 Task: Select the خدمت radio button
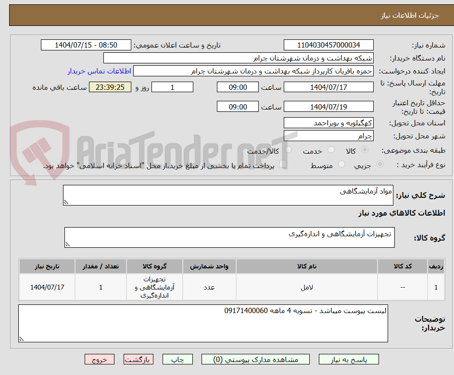[330, 150]
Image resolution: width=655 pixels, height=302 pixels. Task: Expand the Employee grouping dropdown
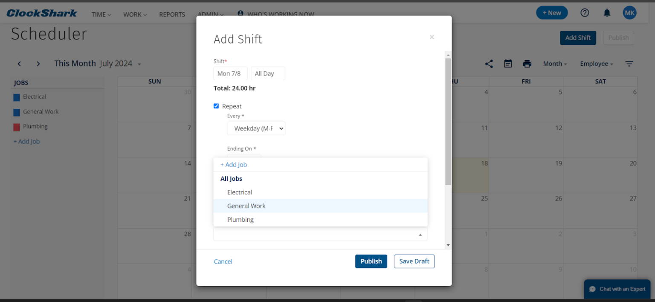coord(596,64)
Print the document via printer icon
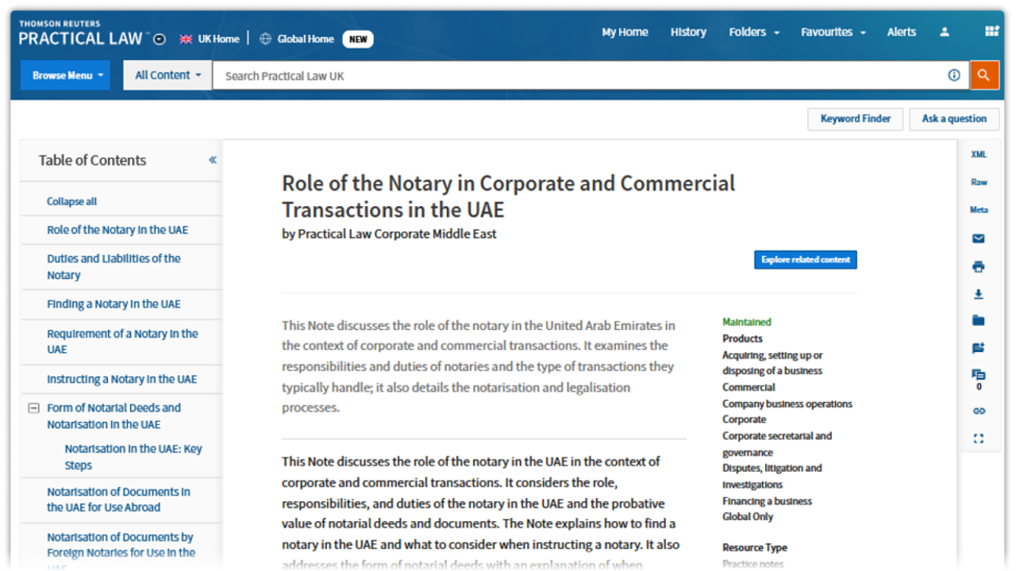Viewport: 1016px width, 571px height. tap(978, 266)
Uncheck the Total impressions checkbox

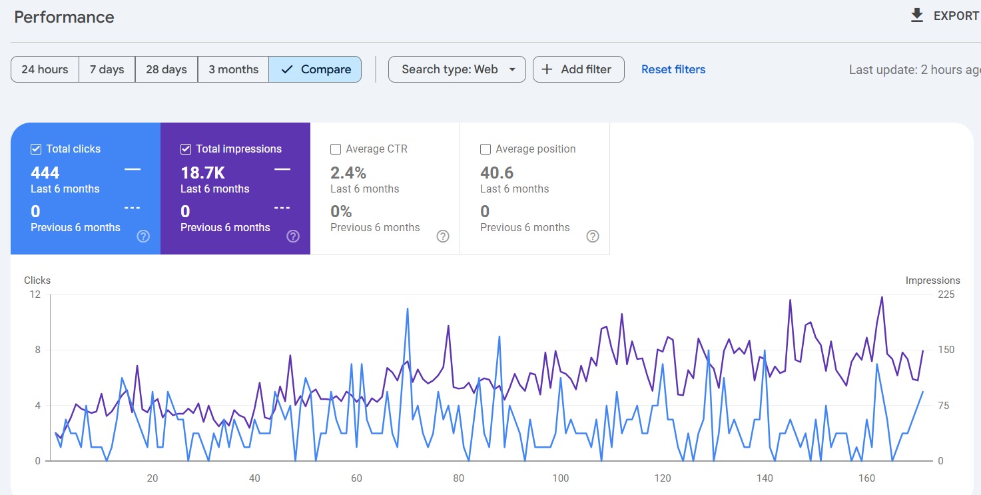coord(186,149)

____

ABOUT THIS EXERCISE:
Setting the pictures aside, return exactly the lines from the line with "Print the document via printer icon" through the last line of the listing above.

TASK OUTPUT:
Print the document via printer icon
Viewport: 1016px width, 571px height. tap(978, 266)
Uncheck the Total impressions checkbox

coord(186,149)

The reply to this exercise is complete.